I've never been in this much debt. I've never had my bank account continue to go negative. I've never had such terrible luck with jobs. I've taken jobs, and sat idly by while they do their background checks (mine is spotless), drug tests (again spotless), and then hear nothing. Only to keep starting the process over.

I turn 26 saturday. It feels so goddamn uneventful other than to make me, a grown man, want to break down in tears at what a shamble my life has become.

It can't get worse, I can't get lower. I've said that time and time again. Yet somehow, IT DOES GET WORSE. I DO GET LOWER.

Its all bottled up so tightly inside. Dad with cancer, wife who I'm not giving the life she deserves, me just failing at life completely.

I mean, i'm an optimistic person. I am. I got through the worst year of my life last year with health battles that I WON. But this year came along and has now sucked just as bad.

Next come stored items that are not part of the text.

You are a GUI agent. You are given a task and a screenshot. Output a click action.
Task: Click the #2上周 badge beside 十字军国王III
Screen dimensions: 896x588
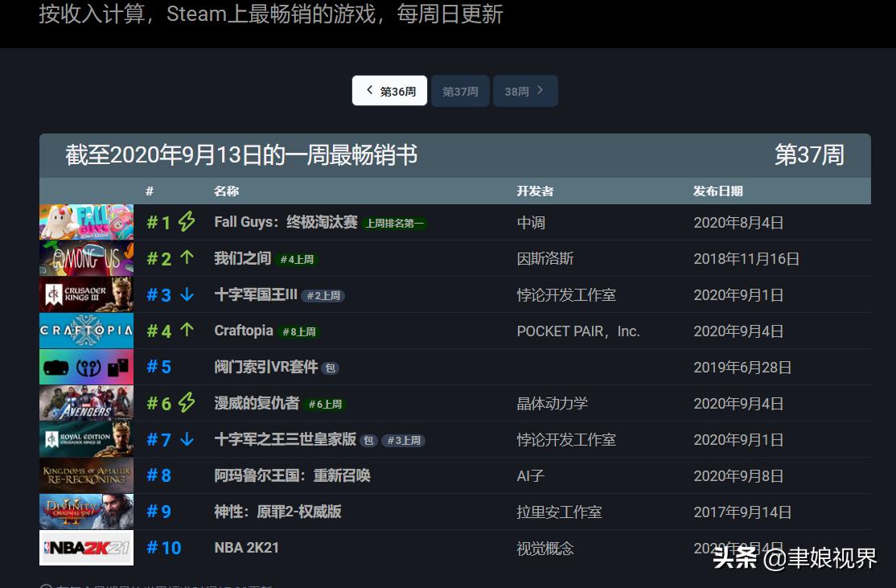coord(324,295)
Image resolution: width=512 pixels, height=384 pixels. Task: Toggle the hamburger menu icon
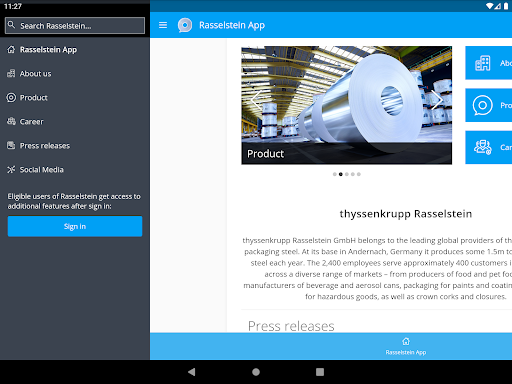coord(163,25)
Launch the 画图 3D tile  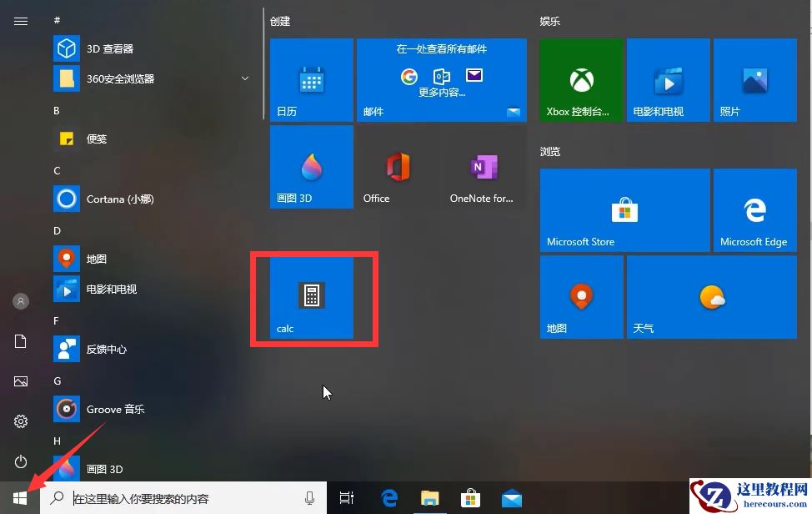click(311, 166)
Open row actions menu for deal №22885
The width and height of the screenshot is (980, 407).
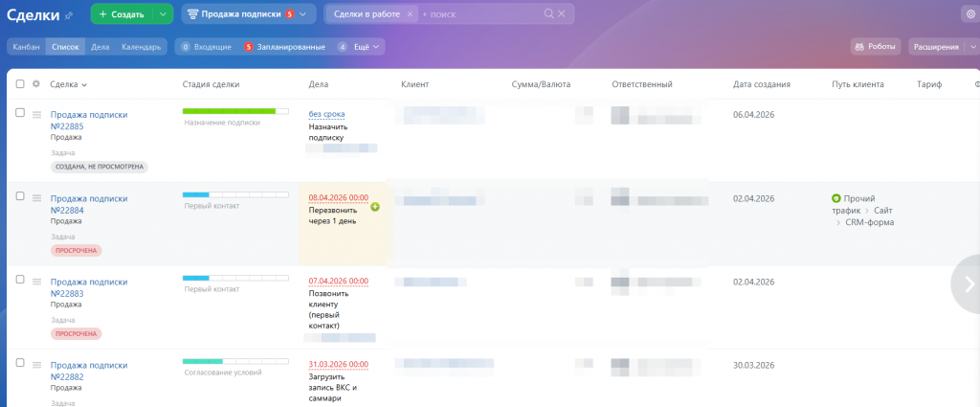tap(37, 115)
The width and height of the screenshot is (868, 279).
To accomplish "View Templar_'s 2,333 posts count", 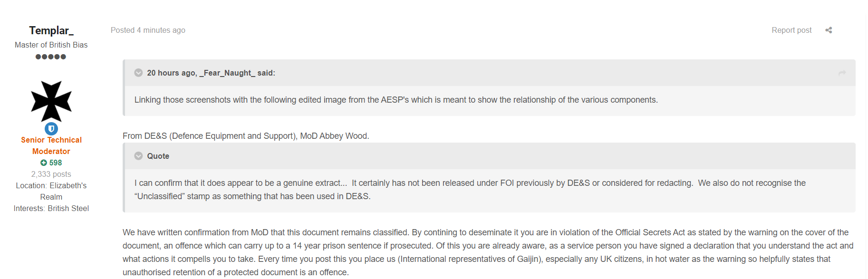I will click(x=51, y=174).
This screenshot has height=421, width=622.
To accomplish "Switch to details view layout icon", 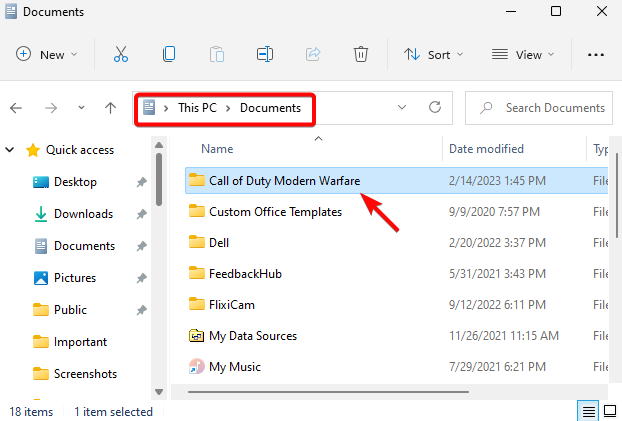I will click(587, 411).
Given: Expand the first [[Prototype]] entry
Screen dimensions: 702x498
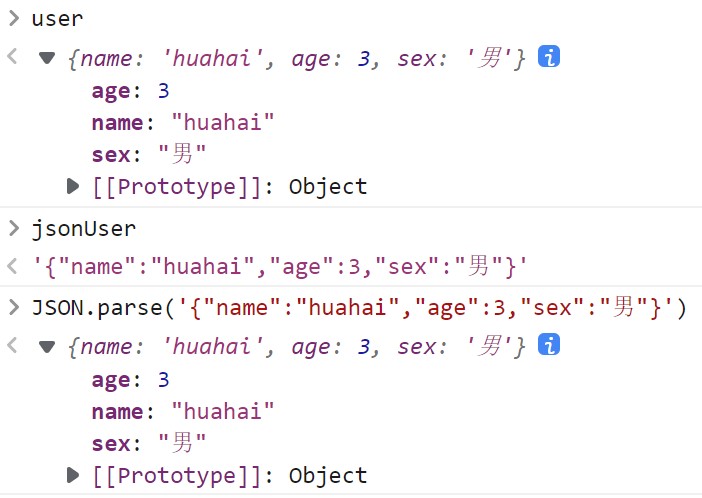Looking at the screenshot, I should [72, 186].
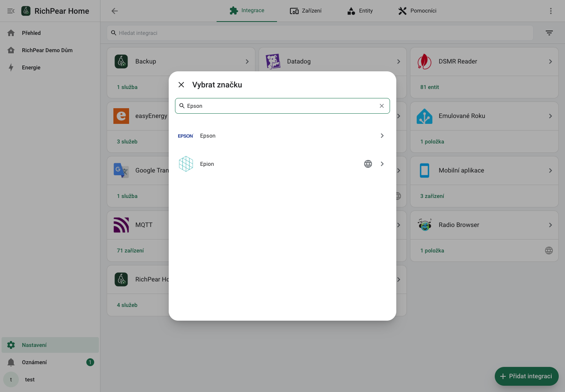This screenshot has width=565, height=392.
Task: Click the Přidat integraci button
Action: [x=527, y=376]
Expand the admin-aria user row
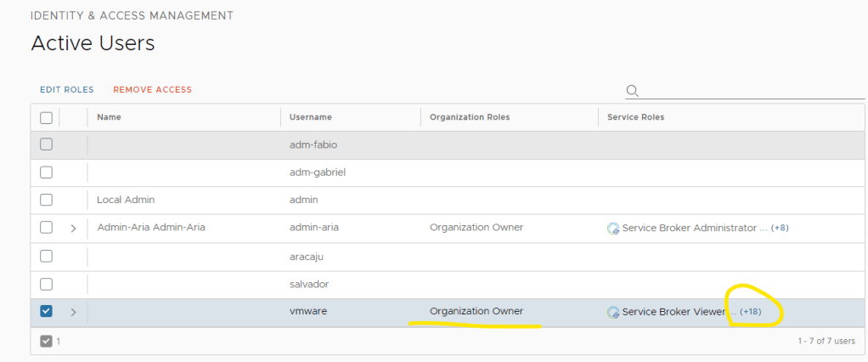868x362 pixels. click(x=73, y=228)
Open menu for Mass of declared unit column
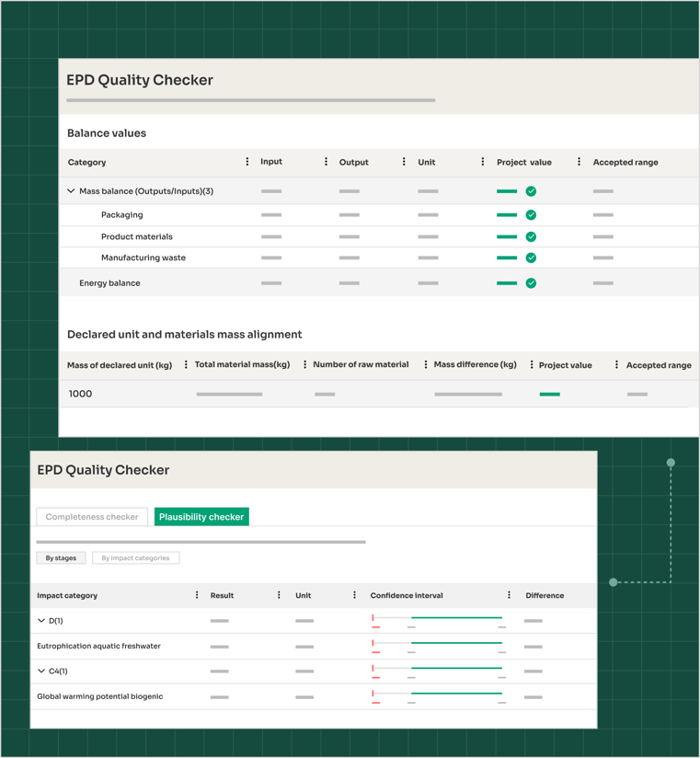 [x=186, y=365]
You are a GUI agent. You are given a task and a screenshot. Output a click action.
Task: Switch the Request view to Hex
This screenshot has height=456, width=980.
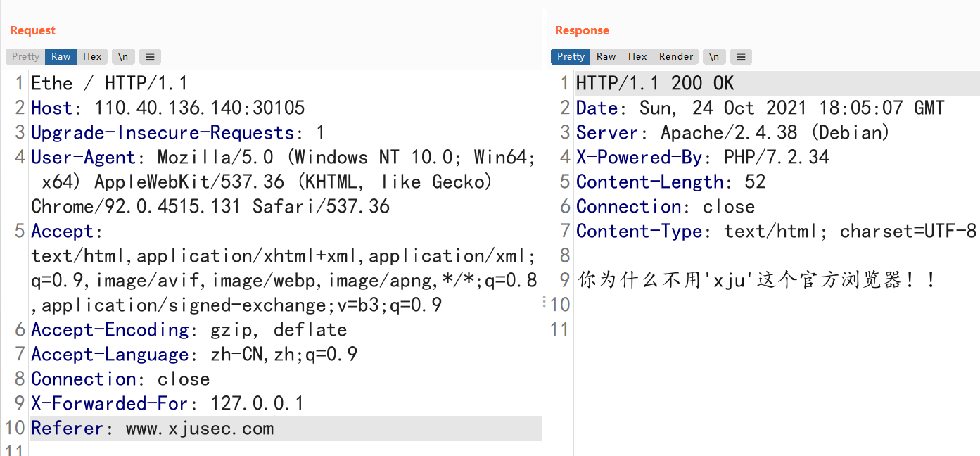tap(91, 56)
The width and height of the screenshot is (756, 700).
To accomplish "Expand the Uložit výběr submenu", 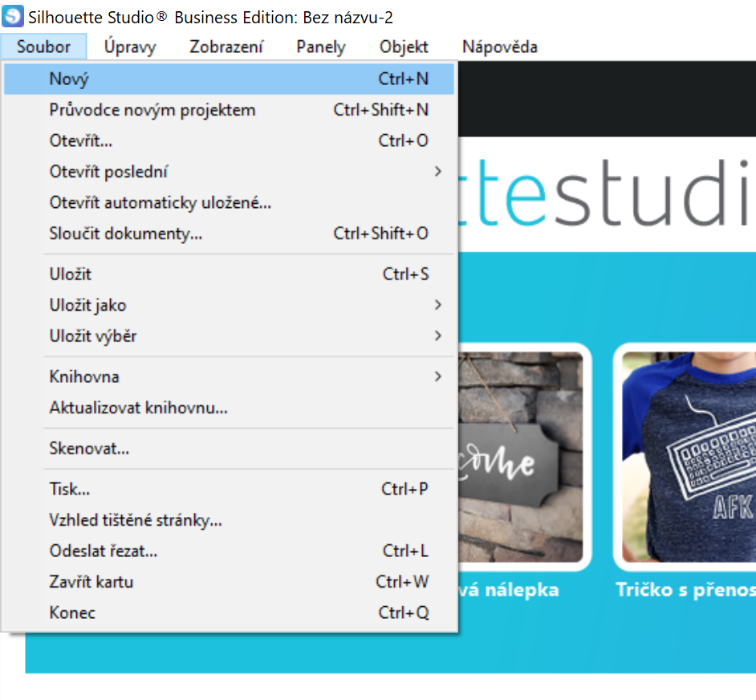I will click(x=437, y=336).
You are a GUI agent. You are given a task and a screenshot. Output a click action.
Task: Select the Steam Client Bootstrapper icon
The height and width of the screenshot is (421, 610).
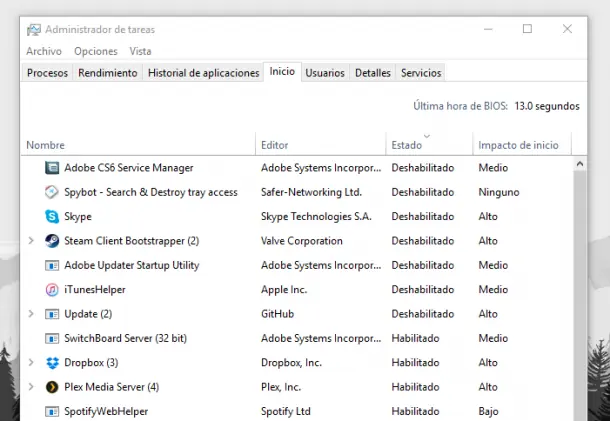pyautogui.click(x=52, y=241)
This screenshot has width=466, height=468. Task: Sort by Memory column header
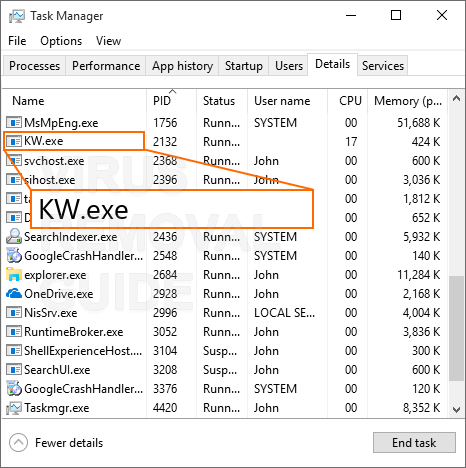pyautogui.click(x=408, y=101)
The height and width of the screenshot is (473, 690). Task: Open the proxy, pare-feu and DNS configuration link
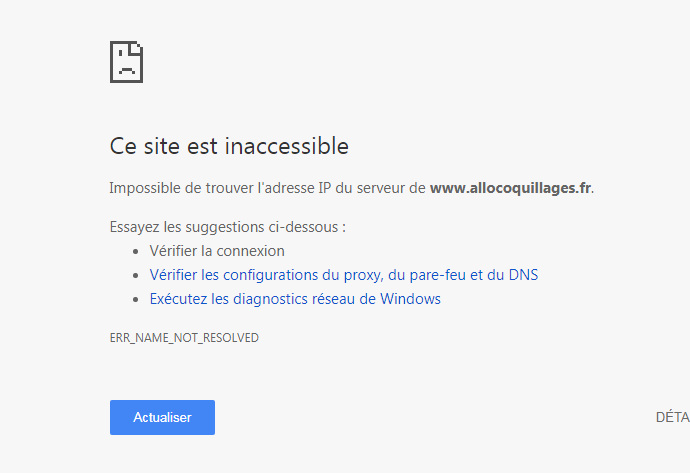pos(343,275)
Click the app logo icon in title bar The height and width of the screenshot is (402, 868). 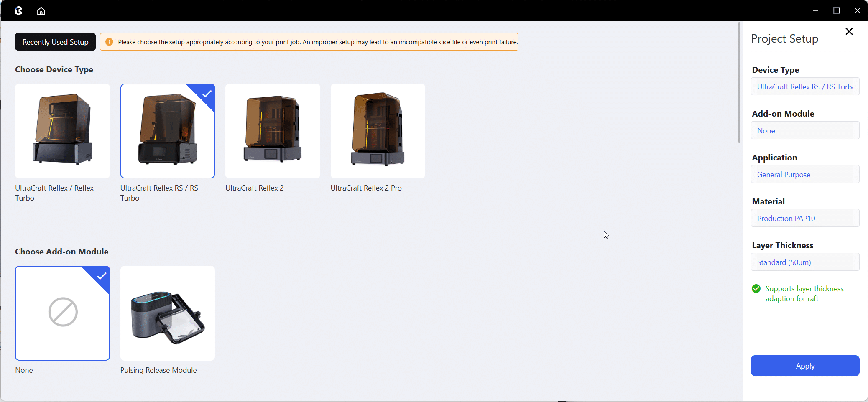(18, 11)
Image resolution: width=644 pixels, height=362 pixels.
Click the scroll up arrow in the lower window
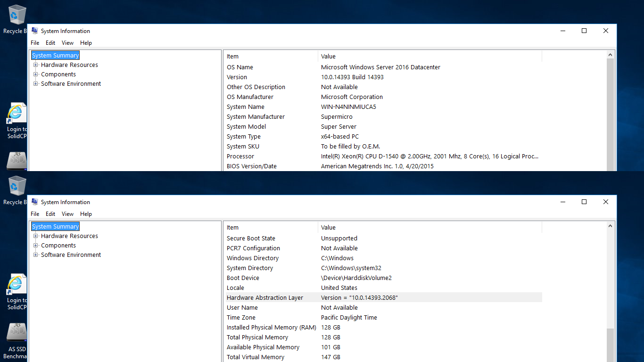tap(611, 226)
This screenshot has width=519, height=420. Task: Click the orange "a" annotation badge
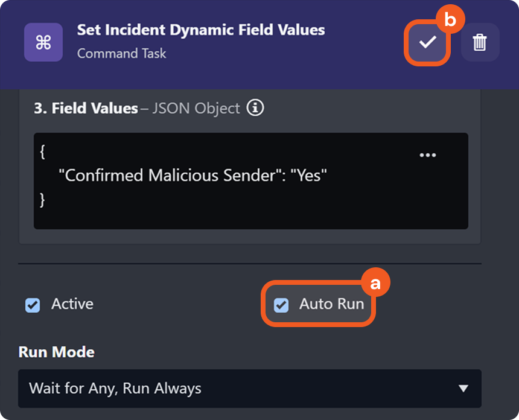[375, 283]

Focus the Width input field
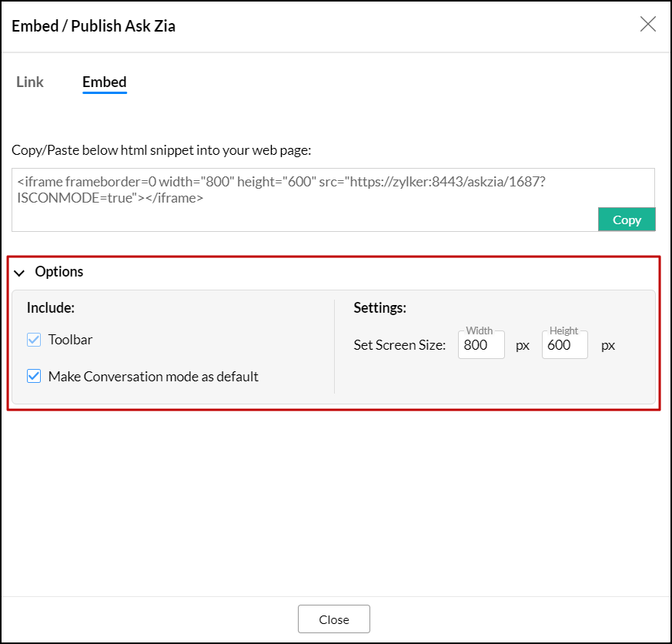tap(481, 345)
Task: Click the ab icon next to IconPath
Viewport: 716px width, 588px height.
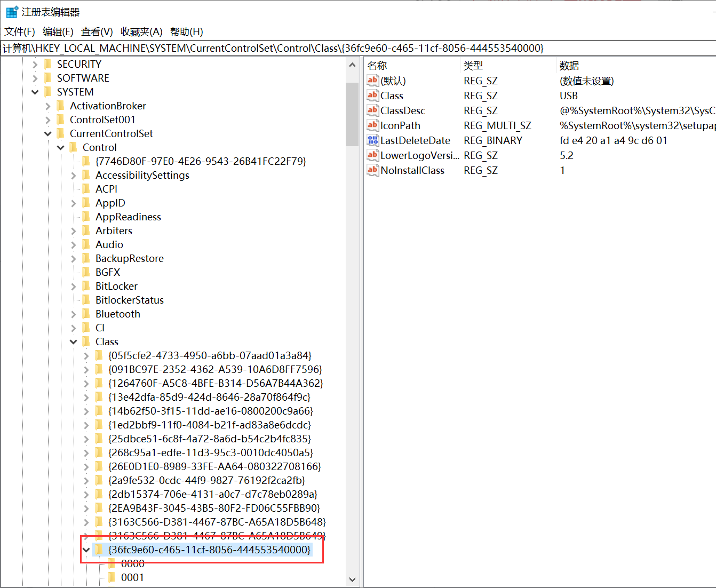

I can take anything life throws at me. I thought I could. But I'm breaking down in my car at night. Going out where people are just to see if anyone will strike up a conversation because i'm too introverted and sad to try to strike one up myself. But it doesn't happen.

I'm a lost cause perhaps.

Perhaps I just needed to write this down.

Perhaps if I could just disappear for a while....

Perhaps.
VIEW 5 of 5 COMMENTS
jillkristen:
happy birthday!!!!!!!

Apr 14, 2006
jillkristen:
awww thanx.. as soon as it warms up and dries up we'll have to go to the dog park!